Las cicatrices espacio-temporales: el enorme hueco que dejó la iglesia de la Santa Cruz en el lecho del río reclamado por la lluvia. La Costera Miguel Alemán era una desolada avenida cubierta de lodo, árboles caídos, palmeras arrasadas, vehículos, postes, basura y piedras. El paso a desnivel ubicado frente al parque Papagayo, anegado, no volvió a ver la luz después de ese día. Todo el estado presentó afectaciones. Comunidades enteras, como la Luz, en Malinaltepec y gran parte de la Montaña habían quedado incomunicadas por los deslaves en las carreteras. Nada de eso se supo entonces, como en la mayoría de los casos de desastres por eventos naturales, la desgracia se centralizó y dejó de lado las afectaciones sufridas en la periferia que, durante meses batalló para encontrar caminos entre los escombros. La noticia recorrió los noticieros alrededor de las doce del día. Hasta entonces nos golpeó la dimensión de la emergencia. Al otro día, sobre la Costera, rostro (pre)visible del puerto, el ejército realizó impecables labores de limpieza.

Con el paso de los días las historias empezaron a tejerse alrededor de la tragedia. El caso de Domitila, la señora de Ciudad Renacimiento que se salvó de la corriente al subirse en una barda y nueve días después, murió del susto (Diario 17, 19 de octubre de 1997), o doña Betina, cuyas hijas fueron arrastradas por la corriente junto con su casa, nunca encontró los cuerpos y ella terminó ahogada en el mar de la locura (El Sol de Acapulco, 29 de octubre y 19 de noviembre de 1997). En las calles la desolación y la humedad abrazan las casas destrozadas, las listas de desaparecidos crece diariamente. Los casos contados de boca en boca, quienes no lograron despertar del sueño de agua. Otros perdidos entre escombros, muebles, coches y lodo, lograron asirse de algo mientras atestiguaban el terror de ver a la familia arrastrada por la corriente, navegando entre la desesperación y la impotencia de saberse a salvo. Cientos de historias, desventurada memoria derramada sobre la playa Tamarindos. 

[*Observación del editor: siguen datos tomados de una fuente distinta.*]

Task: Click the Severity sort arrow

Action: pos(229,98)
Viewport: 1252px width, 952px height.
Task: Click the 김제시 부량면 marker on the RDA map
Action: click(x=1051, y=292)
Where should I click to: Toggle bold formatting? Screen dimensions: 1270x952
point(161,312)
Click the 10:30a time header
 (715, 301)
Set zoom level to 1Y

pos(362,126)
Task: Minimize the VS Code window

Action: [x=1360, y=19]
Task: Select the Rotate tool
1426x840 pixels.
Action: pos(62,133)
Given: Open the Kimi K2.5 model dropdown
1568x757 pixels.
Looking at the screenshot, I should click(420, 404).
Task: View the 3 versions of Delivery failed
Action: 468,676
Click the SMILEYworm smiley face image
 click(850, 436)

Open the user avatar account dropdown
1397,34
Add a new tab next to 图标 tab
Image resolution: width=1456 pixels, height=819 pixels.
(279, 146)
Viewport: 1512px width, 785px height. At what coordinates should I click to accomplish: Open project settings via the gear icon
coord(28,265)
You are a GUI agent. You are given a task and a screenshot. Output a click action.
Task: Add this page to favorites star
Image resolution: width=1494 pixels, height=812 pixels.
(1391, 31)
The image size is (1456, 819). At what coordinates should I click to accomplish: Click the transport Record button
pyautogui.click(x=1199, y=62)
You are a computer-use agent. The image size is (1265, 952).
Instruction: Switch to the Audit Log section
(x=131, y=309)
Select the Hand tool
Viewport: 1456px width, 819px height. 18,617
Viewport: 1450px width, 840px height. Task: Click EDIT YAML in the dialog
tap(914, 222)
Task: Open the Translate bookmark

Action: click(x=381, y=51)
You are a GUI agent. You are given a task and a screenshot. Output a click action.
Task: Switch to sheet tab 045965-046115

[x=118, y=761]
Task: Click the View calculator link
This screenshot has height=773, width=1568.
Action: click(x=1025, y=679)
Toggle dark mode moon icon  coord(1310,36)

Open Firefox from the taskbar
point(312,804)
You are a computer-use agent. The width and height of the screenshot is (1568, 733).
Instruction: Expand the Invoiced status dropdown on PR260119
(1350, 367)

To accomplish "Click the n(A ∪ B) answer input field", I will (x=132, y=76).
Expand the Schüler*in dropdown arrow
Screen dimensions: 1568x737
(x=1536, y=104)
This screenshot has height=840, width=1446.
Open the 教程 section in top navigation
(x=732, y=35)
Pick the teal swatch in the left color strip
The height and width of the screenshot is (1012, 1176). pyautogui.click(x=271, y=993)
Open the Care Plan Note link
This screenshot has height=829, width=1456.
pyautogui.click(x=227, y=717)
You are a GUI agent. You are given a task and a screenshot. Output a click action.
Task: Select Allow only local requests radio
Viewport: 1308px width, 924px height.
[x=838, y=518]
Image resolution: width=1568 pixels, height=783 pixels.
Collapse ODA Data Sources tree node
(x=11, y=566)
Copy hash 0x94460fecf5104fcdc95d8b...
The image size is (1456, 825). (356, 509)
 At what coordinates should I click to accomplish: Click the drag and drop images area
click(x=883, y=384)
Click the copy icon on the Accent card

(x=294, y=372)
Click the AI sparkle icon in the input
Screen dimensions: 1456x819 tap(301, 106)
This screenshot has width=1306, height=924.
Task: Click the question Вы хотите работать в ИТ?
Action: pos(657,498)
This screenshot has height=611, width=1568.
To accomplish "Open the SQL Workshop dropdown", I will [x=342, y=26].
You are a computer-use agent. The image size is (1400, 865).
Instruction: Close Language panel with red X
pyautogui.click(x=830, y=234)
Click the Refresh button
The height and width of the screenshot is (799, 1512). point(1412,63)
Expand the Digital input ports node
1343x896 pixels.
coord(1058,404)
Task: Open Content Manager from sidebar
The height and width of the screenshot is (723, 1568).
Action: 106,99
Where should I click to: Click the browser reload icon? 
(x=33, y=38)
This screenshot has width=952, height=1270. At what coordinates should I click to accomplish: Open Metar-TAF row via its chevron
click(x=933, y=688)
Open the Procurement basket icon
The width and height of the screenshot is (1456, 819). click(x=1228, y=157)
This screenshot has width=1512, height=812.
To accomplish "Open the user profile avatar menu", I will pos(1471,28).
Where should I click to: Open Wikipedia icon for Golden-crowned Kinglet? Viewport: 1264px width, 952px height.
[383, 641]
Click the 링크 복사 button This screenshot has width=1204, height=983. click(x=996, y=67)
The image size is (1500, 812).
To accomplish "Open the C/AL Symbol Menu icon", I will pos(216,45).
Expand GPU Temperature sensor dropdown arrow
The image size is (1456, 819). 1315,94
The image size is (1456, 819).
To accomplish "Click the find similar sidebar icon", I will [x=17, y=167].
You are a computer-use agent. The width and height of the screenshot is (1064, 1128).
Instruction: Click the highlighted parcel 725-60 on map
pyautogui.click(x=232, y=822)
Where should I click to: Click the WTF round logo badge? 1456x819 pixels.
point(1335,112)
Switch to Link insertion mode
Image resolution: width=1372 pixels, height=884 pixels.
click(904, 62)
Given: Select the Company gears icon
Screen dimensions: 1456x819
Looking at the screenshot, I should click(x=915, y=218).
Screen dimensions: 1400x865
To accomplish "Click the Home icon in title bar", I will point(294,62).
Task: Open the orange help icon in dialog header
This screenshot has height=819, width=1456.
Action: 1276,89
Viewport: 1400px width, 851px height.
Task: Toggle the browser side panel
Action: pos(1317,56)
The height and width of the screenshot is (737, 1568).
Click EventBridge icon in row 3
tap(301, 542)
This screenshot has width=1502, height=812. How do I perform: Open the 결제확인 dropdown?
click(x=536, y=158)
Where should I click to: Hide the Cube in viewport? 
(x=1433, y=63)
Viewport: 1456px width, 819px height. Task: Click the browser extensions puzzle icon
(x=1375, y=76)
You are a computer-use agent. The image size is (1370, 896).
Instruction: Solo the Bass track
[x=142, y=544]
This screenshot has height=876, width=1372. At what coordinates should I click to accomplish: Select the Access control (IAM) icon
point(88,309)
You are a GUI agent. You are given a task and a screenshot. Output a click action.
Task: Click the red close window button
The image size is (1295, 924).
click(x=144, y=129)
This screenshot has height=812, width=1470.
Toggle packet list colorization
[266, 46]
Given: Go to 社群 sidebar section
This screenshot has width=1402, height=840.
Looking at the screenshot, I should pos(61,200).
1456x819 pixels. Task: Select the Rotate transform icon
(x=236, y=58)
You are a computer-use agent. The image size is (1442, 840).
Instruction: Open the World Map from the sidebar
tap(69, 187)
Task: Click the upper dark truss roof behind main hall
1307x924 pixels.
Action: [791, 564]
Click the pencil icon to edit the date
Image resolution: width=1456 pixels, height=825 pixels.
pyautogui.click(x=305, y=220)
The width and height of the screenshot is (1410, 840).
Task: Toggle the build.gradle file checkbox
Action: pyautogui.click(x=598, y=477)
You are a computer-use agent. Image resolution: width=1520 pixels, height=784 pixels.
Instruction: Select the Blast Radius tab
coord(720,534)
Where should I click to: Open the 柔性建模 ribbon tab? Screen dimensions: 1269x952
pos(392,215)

Toda tormenta trae depresión y nostalgia

Mi hijo mayor nació una semana después de que Pauline devastara el puerto. La doble circular sobre su cuello dictó el curso de la cicatriz que atraviesa el Ecuador de mi vientre. A la angustia de la primera maternidad se sumó el problema del agua, cómo bañar a un recién nacido con las tuberías intoxicadas. La odisea para conseguir agua se volvió toda una empresa. Sus primeras semanas de vida recibió baños racionados de garrafones que conseguíamos para beber. Lavábamos su ropa diminuta con la misma paciencia que el sol resecaba los granos de tierra que el agua había arrastrado desde Palma Sola. Cuarenta días después de que mi náufrago tocara tierra, asistió a su primera consulta médica. Meses después, cuando la calma y el agua potable volvía a nuestras vidas, sembramos su ombligo en una orilla del Pacífico. A partir de aquí, la migración de la memoria poluciona en partículas de lodo dispersas sobre las nubes, y de la misma manera, se aleja, inasible sobre los días. En una semana es su cumpleaños, y como mucha gente, amontona en el subconsciente lo que atestiguó desde el mar que compartimos por nueve meses, impronta de vida, leitmotiv incuestionable de este texto. Veinticuatro años después de que la fuerza de Pauline se volcara en lluvia sobre las indefensas casas, todavía es posible escuchar los espíritus del agua que habitan debajo de las piedras que sostienen este puerto. Porque hay tormentas así, que cargan con el dolor de otros cuerpos que no son de agua.

 

*Este texto abraza otros textos que también son memoria: Balam Rodrigo, El libro Centroamericano de los muertos, Argentina Linares, Manuel, Antonio Salinas, La Canción de los Ahogados. Ari J. González, Estos no eran los naufragios.

*Este texto también abraza a Daniel Antonio, feliz cumpleaños, querido hijo.